Ross Motorsports signed with Advancial Federal Credit Union in early January, just as the credit union decided to begin financing side-by-sides and ATVs. Additionally, the dealership is on the verge of signing up with MB Financial within two weeks, Williams told Powersports Finance.
However, despite the new partnerships, Ross Motorsports is in search of additional partners to help boost loan approvals, he added, especially for the younger generation of customers who don’t have extensive credit histories.
Former Finance Manager Williams was promoted to the GM position after only 10 months with the dealership. However, the dealership will not fill the finance manager position immediately.
“We are hovering around 600 units [sold] per year right now, and with my experience, I think the target number is about 800 per year before we really need to start looking into hiring another finance manager,” he said. “So we’ve got a little growing to do, and hopefully this year we will hit 800 or 900 units, and next year we will bring on a new finance guy and my role will be just GM.”

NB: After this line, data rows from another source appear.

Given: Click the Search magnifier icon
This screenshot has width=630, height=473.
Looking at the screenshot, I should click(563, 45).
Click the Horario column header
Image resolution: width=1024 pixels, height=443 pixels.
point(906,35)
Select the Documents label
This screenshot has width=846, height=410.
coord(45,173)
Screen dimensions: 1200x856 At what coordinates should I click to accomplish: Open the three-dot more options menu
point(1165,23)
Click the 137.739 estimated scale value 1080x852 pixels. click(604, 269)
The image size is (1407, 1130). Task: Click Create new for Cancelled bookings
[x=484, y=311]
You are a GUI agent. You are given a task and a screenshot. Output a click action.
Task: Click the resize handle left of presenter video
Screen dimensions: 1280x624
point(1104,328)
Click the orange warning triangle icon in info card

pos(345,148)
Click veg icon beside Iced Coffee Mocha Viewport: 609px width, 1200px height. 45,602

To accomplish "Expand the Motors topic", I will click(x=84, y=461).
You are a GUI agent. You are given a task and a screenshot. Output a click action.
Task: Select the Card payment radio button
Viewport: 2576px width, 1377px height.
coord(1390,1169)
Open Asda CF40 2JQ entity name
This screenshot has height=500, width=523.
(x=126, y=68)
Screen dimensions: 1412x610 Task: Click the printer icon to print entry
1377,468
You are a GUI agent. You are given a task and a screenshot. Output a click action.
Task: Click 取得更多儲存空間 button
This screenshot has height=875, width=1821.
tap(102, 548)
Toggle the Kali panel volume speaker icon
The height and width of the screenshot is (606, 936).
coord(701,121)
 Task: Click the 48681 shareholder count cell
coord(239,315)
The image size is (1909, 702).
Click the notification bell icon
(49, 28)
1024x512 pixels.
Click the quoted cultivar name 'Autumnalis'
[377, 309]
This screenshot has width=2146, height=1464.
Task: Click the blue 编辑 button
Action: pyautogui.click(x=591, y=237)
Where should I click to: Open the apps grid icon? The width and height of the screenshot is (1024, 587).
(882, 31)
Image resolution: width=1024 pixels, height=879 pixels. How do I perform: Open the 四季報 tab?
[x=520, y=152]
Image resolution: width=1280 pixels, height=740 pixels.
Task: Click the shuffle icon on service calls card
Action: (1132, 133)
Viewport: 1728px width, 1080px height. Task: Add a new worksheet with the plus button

Prior to joining Ross Motorsports, Williams served in various finance positions at KB Home Mortgage, Beazer Home Mortgage, Texas Capital Lending, and — most recently — Southern RV Supercenter.
Powersports Finance spoke with Williams about Ross Motorsports’ plans for growth, top priorities for 2017, and its lender relationships. The following are edited experts from the interview:
Powersports Finance: What’s next on the roadmap for Ross Motorsports?
Ryan Williams: Pertaining to finance, what I’m going to be focused on is definitely doing my research on if there is another bank out there that we can pick up a couple more approvals, versus what I have in my arsenal right now. For example, we had a customer come into the dealership that had pretty decent credit and a good down payment. However, none of my lenders would approve the deal. I signed up with Banterra Bank last month, and they approved this deal the next day. It was a full approval with no stipulations, and it was a $45,000 loan. That helped us out tremendously, and we made 6% reserve on the deal.
There are great banks out there, and then there are banks that will not always fit in your platform. You just have to do extensive research, ask enough questions, maybe call other dealerships that you know, and ask for recommendations. I don’t think a lot of that’s being done. A lot of people don’t want to call their competitors, and some competitors may not give you information. I think if you build a relationship with them over the course of a year or two years, they will be willing to give you information. And, likewise, you have to do the same for them.
PF: Do you prefer to rehash deals with an underwriter rather than use an automated system?
RW: I prefer to rehash deals. Any decline, I always call the lender directly. Sometimes you don’t always win, but when you build a relationship with the banks and you know them on a name-by-name basis, you can just give them a call, and say ‘Hey, I understand this got declined. What can we do or what can the customer do to make this an approval?’ Sometimes instead of 10% down they might want 40% down. You just have to go to the customers, and maybe they have an additional trade. For example, maybe they have a four-wheeler sitting in the back of their garage that cranks and run, but they will never use again. We might be able to give them $1,000 for it to apply to their payment. You just have to get creative to get the extra down payment.
PF: How do you feel about the level of service you receive from your lender partners?
RW: I receive really good service. For example, U.S. Bank — which is one of my predominant banks when it comes to A-paper or prime credit — my rep stops by the dealership every two weeks. I also talk to him almost on a daily basis. He even came in last week and bought a used side-by-side from us. It’s that kind of relationship. You have to know all of your reps on a name basis. And don’t just call them to ask for help. Call them once a week to ask how their spouse and kids are doing. You have to be on a personal level. If you are on personal level with reps, it’s a lot easier to ask for a favor. You can get a lot more paper pushed through on the approval side.
PF: What is the No. 1 obstacle you are facing currently, specific to retail financing?
RW: The No. 1 thing that comes to mind is millennials or the younger generation. A lot of them may not have any credit, or just have two lines of credit and small little credit cards, but they don’t have any kind of installment credit in their past history. They come into the dealership and they are thinking they can start their credit on a recreational vehicle when the truth is that a recreational vehicle is a little bit harder to obtain approvals, versus a house or a vehicle. So we are doing a lot of training — so to speak — with our younger customers, letting them know they need to have comparable trade lines before purchasing a $20,000 side-by-side. That’s where I am getting a lot of declines.